#### [Information shown]

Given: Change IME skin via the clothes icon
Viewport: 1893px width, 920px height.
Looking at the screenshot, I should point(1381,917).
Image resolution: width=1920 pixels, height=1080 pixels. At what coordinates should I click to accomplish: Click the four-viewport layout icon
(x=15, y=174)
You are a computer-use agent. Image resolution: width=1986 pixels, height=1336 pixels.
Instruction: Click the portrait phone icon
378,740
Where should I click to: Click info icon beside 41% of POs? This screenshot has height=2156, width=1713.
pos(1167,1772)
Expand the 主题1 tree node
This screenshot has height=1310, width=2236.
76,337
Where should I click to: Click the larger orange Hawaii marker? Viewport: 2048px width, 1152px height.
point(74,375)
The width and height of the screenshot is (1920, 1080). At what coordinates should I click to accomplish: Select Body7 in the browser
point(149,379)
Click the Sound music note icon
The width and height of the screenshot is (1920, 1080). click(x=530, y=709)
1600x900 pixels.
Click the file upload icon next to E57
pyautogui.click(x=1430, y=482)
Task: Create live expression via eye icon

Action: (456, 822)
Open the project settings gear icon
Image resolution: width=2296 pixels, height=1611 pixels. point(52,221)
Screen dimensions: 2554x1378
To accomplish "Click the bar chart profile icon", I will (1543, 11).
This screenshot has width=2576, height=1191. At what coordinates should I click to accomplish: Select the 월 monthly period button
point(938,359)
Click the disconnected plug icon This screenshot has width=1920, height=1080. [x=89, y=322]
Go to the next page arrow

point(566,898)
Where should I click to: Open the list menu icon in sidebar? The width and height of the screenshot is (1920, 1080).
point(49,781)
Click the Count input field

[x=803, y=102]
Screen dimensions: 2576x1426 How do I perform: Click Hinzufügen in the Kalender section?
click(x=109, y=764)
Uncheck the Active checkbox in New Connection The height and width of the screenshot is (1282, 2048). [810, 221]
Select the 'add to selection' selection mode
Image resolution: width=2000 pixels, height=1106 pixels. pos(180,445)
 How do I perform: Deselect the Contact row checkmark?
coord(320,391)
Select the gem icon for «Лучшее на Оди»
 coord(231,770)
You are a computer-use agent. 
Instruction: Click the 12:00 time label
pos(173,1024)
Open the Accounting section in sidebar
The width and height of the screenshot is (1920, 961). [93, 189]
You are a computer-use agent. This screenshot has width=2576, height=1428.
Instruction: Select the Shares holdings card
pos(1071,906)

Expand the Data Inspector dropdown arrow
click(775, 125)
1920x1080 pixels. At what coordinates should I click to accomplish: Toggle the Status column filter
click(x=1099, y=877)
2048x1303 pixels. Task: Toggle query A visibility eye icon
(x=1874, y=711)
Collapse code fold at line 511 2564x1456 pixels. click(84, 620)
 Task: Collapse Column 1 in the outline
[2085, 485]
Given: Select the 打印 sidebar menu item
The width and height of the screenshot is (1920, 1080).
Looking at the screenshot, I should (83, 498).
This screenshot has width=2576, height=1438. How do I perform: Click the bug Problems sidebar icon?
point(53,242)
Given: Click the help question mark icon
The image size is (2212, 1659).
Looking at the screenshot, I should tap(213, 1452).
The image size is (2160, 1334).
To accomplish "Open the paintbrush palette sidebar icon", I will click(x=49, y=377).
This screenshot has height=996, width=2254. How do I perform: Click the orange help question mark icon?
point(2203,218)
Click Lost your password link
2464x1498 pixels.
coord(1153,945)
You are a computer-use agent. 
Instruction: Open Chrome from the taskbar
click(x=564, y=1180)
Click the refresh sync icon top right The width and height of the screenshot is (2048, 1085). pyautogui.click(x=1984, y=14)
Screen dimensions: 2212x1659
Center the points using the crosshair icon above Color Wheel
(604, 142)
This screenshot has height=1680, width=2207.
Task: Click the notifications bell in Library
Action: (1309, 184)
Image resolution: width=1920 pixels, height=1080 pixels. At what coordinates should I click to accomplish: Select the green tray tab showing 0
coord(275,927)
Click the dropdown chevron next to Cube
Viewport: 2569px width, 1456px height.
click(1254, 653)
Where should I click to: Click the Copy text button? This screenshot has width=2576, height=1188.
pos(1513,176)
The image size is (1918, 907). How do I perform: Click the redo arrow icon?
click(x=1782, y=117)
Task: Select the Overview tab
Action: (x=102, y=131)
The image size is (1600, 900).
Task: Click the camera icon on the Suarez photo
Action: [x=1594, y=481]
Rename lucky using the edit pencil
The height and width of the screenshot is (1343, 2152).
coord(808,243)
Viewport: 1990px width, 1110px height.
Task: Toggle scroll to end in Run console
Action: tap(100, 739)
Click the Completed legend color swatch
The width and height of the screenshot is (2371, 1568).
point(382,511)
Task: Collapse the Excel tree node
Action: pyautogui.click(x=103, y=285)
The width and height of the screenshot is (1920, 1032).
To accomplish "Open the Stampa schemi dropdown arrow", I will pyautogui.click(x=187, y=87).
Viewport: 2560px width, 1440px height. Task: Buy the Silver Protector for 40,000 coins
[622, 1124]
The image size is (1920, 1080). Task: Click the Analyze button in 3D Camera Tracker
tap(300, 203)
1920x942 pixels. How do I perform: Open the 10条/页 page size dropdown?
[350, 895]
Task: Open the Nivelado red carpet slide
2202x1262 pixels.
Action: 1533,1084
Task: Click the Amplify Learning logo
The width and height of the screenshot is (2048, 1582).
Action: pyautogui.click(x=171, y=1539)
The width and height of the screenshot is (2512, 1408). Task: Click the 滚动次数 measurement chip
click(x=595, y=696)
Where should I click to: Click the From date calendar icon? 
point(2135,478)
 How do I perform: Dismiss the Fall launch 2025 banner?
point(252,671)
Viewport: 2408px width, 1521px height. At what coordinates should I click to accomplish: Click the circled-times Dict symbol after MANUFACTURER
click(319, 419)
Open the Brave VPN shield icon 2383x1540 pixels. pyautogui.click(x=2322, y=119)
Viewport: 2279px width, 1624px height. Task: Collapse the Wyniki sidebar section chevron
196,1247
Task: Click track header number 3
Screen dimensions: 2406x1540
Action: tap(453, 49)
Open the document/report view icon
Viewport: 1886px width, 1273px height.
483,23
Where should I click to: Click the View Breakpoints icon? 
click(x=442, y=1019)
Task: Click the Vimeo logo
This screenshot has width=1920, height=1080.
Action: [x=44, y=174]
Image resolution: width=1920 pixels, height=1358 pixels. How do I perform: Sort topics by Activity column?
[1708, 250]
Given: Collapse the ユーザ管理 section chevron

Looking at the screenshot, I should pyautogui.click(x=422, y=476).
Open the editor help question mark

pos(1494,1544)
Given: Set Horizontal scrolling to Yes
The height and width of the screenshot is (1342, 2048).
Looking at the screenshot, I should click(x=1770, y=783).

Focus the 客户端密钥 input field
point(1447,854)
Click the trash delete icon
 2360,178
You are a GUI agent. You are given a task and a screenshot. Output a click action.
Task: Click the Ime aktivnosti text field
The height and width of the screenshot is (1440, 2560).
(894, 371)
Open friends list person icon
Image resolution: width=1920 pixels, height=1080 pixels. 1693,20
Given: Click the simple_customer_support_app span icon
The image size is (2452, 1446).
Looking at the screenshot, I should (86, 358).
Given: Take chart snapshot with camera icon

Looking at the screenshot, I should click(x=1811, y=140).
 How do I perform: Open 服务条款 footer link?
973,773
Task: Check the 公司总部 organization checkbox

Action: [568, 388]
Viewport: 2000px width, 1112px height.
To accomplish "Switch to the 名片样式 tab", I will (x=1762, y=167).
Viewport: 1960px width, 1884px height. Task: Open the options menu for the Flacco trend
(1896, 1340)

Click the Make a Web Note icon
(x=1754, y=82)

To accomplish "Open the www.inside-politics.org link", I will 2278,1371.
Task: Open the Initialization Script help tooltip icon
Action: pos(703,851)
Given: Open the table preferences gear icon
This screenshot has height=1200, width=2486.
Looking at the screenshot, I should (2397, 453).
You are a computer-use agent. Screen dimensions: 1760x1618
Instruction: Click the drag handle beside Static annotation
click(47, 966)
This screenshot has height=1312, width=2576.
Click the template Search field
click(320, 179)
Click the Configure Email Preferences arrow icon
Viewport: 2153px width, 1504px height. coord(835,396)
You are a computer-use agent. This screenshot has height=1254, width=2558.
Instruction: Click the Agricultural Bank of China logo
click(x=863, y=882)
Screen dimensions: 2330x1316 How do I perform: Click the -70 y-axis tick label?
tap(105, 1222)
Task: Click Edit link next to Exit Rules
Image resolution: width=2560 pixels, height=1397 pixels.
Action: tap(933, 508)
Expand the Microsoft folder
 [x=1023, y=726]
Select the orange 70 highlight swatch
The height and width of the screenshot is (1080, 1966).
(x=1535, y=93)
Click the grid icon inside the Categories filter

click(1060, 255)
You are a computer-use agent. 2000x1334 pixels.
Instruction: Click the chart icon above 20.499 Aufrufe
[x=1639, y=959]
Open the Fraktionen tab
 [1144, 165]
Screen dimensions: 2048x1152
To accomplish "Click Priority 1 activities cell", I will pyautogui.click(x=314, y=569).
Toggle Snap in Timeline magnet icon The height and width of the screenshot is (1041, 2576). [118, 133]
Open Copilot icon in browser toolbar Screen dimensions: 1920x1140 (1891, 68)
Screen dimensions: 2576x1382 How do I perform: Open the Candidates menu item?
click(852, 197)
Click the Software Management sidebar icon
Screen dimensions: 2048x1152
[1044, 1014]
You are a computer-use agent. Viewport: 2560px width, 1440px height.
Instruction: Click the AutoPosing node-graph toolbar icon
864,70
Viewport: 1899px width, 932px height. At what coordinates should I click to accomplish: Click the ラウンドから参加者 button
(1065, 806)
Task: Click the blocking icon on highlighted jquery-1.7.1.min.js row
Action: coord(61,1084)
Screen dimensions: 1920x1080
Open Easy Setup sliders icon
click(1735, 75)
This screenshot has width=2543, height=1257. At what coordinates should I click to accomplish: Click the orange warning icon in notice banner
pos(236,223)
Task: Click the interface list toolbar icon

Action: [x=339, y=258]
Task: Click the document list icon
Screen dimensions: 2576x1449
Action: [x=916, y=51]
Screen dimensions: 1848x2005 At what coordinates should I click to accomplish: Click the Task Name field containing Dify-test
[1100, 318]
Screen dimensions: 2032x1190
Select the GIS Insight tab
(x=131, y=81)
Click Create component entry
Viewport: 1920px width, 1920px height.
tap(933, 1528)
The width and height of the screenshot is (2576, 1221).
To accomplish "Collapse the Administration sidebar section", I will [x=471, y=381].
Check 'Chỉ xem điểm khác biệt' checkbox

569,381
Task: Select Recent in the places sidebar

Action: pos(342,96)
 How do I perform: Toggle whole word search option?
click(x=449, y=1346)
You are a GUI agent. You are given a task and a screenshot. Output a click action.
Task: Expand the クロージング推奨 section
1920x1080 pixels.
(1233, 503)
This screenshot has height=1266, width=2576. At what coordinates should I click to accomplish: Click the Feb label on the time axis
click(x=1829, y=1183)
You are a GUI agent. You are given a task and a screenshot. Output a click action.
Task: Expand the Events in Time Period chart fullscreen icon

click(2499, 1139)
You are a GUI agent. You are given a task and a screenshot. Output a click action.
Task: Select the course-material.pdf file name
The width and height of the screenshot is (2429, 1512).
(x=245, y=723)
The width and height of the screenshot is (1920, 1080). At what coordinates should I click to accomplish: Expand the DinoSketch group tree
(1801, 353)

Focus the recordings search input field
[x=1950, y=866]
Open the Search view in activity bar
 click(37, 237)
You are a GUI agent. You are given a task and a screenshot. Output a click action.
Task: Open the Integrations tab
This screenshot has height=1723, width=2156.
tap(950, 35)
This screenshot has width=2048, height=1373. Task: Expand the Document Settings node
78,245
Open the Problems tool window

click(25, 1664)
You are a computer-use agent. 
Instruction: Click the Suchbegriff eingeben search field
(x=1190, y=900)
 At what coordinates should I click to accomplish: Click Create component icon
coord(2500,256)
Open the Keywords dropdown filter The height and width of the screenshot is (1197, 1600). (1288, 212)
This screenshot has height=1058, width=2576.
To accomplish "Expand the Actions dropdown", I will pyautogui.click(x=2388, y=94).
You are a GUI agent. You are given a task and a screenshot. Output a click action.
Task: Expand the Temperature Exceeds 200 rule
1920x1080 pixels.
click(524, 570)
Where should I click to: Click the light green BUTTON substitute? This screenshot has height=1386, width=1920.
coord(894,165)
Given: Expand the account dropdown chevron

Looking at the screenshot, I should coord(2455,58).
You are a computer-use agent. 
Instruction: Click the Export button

#### [Problem description]
Only lines with the word "computer" are wanted, so copy each one from the records.

#### [Task solution]
You are a computer-use agent. Image resolution: width=1986 pixels, height=1336 pixels.
You are a computer-use agent. 
You are a computer-use agent. This screenshot has width=2576, height=1428.
You are a computer-use agent. 
You are a computer-use agent. Screen dimensions: 1760x1618
You are a computer-use agent. This screenshot has height=1254, width=2558.
You are a computer-use agent. 2000x1334 pixels.
You are a computer-use agent. Viewport: 2560px width, 1440px height.
You are a computer-use agent. 
You are a computer-use agent. 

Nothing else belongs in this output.